START MATERIAL SUPPLIED

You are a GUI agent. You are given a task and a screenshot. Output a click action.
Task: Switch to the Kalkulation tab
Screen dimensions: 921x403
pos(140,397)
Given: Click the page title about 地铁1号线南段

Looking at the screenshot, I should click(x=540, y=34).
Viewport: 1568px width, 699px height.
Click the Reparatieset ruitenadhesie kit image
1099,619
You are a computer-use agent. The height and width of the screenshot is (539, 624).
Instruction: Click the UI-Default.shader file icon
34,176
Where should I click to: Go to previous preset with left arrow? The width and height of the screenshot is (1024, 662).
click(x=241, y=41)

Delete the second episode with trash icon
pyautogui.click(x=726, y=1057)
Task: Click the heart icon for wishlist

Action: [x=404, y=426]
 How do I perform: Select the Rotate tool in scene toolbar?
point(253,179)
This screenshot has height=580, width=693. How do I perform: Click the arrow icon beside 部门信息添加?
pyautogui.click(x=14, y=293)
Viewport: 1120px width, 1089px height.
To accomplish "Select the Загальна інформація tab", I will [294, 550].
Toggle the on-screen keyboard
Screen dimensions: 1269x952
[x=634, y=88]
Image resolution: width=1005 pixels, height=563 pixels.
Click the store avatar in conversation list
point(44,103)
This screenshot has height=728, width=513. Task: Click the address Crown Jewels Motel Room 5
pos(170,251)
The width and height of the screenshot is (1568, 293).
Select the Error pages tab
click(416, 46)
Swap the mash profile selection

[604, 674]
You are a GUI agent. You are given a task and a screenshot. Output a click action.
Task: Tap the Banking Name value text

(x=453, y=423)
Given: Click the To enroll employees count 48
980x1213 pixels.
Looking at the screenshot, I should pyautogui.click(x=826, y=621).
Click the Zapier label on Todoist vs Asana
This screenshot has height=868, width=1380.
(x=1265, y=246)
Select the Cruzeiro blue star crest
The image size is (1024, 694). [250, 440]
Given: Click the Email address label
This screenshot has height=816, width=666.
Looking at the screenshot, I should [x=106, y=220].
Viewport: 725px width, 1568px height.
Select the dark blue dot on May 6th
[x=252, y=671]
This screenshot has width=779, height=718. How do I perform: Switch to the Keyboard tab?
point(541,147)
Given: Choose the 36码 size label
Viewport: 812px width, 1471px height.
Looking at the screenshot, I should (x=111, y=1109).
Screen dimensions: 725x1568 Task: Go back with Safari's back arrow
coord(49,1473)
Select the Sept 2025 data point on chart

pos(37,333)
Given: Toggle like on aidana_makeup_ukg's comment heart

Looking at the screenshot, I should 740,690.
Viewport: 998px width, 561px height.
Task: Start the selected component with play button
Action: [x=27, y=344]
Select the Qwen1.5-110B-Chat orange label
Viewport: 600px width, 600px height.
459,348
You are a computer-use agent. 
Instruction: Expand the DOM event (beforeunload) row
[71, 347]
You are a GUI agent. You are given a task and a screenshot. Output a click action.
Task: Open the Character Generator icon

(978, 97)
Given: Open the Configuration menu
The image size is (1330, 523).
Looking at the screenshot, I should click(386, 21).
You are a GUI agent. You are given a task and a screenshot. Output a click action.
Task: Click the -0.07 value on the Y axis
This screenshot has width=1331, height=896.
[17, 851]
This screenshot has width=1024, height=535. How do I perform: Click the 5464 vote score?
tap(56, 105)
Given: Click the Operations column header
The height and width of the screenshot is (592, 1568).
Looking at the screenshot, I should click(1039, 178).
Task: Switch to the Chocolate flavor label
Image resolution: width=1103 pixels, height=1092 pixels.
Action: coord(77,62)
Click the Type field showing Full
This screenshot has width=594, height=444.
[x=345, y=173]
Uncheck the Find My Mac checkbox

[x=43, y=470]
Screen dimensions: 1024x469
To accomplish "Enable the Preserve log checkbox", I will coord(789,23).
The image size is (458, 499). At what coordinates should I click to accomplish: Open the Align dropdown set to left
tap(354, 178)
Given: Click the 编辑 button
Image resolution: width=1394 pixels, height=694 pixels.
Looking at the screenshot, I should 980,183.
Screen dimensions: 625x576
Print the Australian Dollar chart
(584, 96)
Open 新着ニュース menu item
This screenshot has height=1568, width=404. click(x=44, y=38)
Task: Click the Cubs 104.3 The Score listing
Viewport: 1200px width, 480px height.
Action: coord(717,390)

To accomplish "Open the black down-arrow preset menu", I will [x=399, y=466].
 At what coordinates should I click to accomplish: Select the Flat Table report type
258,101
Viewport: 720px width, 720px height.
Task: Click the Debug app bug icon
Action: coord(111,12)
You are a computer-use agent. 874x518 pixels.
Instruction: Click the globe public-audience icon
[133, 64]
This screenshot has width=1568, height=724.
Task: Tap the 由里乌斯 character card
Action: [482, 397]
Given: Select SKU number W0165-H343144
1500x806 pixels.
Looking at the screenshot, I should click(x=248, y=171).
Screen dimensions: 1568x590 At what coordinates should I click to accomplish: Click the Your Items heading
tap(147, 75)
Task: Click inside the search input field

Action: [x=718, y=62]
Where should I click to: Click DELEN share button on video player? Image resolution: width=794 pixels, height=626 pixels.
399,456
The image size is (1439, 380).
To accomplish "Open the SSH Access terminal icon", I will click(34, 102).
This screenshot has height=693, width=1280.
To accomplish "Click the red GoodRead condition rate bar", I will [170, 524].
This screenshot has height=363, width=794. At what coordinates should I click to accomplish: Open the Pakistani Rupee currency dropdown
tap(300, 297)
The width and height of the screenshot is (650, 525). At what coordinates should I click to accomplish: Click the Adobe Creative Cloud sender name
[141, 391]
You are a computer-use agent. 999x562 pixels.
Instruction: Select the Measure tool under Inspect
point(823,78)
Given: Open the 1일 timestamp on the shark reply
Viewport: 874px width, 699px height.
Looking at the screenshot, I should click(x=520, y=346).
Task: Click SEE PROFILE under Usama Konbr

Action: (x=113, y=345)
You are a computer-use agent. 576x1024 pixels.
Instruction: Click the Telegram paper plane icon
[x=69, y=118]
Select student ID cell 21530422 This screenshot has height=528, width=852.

END MATERIAL SUPPLIED

**BRIEF:**
Please output the complete set of records above without any alteration.

**REPLY:**
You are a GUI agent. You are given a task and a screenshot. Output a click action.
Task: Switch to the Kalkulation tab
Screen dimensions: 921x403
pos(140,397)
Given: Click the page title about 地铁1号线南段

Looking at the screenshot, I should click(x=540, y=34).
Viewport: 1568px width, 699px height.
Click the Reparatieset ruitenadhesie kit image
1099,619
You are a computer-use agent. The height and width of the screenshot is (539, 624).
Instruction: Click the UI-Default.shader file icon
34,176
Where should I click to: Go to previous preset with left arrow? The width and height of the screenshot is (1024, 662).
click(x=241, y=41)

Delete the second episode with trash icon
pyautogui.click(x=726, y=1057)
Task: Click the heart icon for wishlist

Action: [x=404, y=426]
 How do I perform: Select the Rotate tool in scene toolbar?
point(253,179)
This screenshot has height=580, width=693. How do I perform: Click the arrow icon beside 部门信息添加?
pyautogui.click(x=14, y=293)
Viewport: 1120px width, 1089px height.
To accomplish "Select the Загальна інформація tab", I will [294, 550].
Toggle the on-screen keyboard
Screen dimensions: 1269x952
[x=634, y=88]
Image resolution: width=1005 pixels, height=563 pixels.
Click the store avatar in conversation list
point(44,103)
This screenshot has height=728, width=513. Task: Click the address Crown Jewels Motel Room 5
pos(170,251)
The width and height of the screenshot is (1568, 293).
Select the Error pages tab
click(416, 46)
Swap the mash profile selection

[604, 674]
You are a GUI agent. You are given a task and a screenshot. Output a click action.
Task: Tap the Banking Name value text

(x=453, y=423)
Given: Click the To enroll employees count 48
980x1213 pixels.
Looking at the screenshot, I should pyautogui.click(x=826, y=621).
Click the Zapier label on Todoist vs Asana
This screenshot has height=868, width=1380.
(x=1265, y=246)
Select the Cruzeiro blue star crest
The image size is (1024, 694). [250, 440]
Given: Click the Email address label
This screenshot has height=816, width=666.
Looking at the screenshot, I should [x=106, y=220].
Viewport: 725px width, 1568px height.
Select the dark blue dot on May 6th
[x=252, y=671]
This screenshot has width=779, height=718. How do I perform: Switch to the Keyboard tab?
point(541,147)
Given: Choose the 36码 size label
Viewport: 812px width, 1471px height.
Looking at the screenshot, I should (x=111, y=1109).
Screen dimensions: 725x1568 Task: Go back with Safari's back arrow
coord(49,1473)
Select the Sept 2025 data point on chart

pos(37,333)
Given: Toggle like on aidana_makeup_ukg's comment heart

Looking at the screenshot, I should 740,690.
Viewport: 998px width, 561px height.
Task: Start the selected component with play button
Action: [x=27, y=344]
Select the Qwen1.5-110B-Chat orange label
Viewport: 600px width, 600px height.
459,348
You are a computer-use agent. 
Instruction: Expand the DOM event (beforeunload) row
[71, 347]
You are a GUI agent. You are given a task and a screenshot. Output a click action.
Task: Open the Character Generator icon

(978, 97)
Given: Open the Configuration menu
The image size is (1330, 523).
Looking at the screenshot, I should click(386, 21).
You are a GUI agent. You are given a task and a screenshot. Output a click action.
Task: Click the -0.07 value on the Y axis
This screenshot has width=1331, height=896.
[17, 851]
This screenshot has width=1024, height=535. How do I perform: Click the 5464 vote score?
tap(56, 105)
Given: Click the Operations column header
The height and width of the screenshot is (592, 1568).
Looking at the screenshot, I should click(1039, 178).
Task: Switch to the Chocolate flavor label
Image resolution: width=1103 pixels, height=1092 pixels.
Action: coord(77,62)
Click the Type field showing Full
This screenshot has width=594, height=444.
[x=345, y=173]
Uncheck the Find My Mac checkbox

[x=43, y=470]
Screen dimensions: 1024x469
To accomplish "Enable the Preserve log checkbox", I will coord(789,23).
The image size is (458, 499). At what coordinates should I click to accomplish: Open the Align dropdown set to left
tap(354, 178)
Given: Click the 编辑 button
Image resolution: width=1394 pixels, height=694 pixels.
Looking at the screenshot, I should 980,183.
Screen dimensions: 625x576
Print the Australian Dollar chart
(584, 96)
Open 新着ニュース menu item
This screenshot has height=1568, width=404. click(x=44, y=38)
Task: Click the Cubs 104.3 The Score listing
Viewport: 1200px width, 480px height.
Action: coord(717,390)

To accomplish "Open the black down-arrow preset menu", I will [x=399, y=466].
 At what coordinates should I click to accomplish: Select the Flat Table report type
258,101
Viewport: 720px width, 720px height.
Task: Click the Debug app bug icon
Action: coord(111,12)
You are a computer-use agent. 874x518 pixels.
Instruction: Click the globe public-audience icon
[133, 64]
This screenshot has width=1568, height=724.
Task: Tap the 由里乌斯 character card
Action: [482, 397]
Given: Select SKU number W0165-H343144
1500x806 pixels.
Looking at the screenshot, I should click(x=248, y=171).
Screen dimensions: 1568x590 At what coordinates should I click to accomplish: Click the Your Items heading
tap(147, 75)
Task: Click inside the search input field

Action: [x=718, y=62]
Where should I click to: Click DELEN share button on video player? Image resolution: width=794 pixels, height=626 pixels.
399,456
The image size is (1439, 380).
To accomplish "Open the SSH Access terminal icon", I will click(34, 102).
This screenshot has height=693, width=1280.
To accomplish "Click the red GoodRead condition rate bar", I will [170, 524].
This screenshot has height=363, width=794. At what coordinates should I click to accomplish: Open the Pakistani Rupee currency dropdown
tap(300, 297)
The width and height of the screenshot is (650, 525). At what coordinates should I click to accomplish: Click the Adobe Creative Cloud sender name
[141, 391]
You are a computer-use agent. 999x562 pixels.
Instruction: Select the Measure tool under Inspect
point(823,78)
Given: Open the 1일 timestamp on the shark reply
Viewport: 874px width, 699px height.
Looking at the screenshot, I should click(x=520, y=346).
Task: Click SEE PROFILE under Usama Konbr

Action: (x=113, y=345)
You are a computer-use agent. 576x1024 pixels.
Instruction: Click the Telegram paper plane icon
[x=69, y=118]
Select student ID cell 21530422 This screenshot has height=528, width=852.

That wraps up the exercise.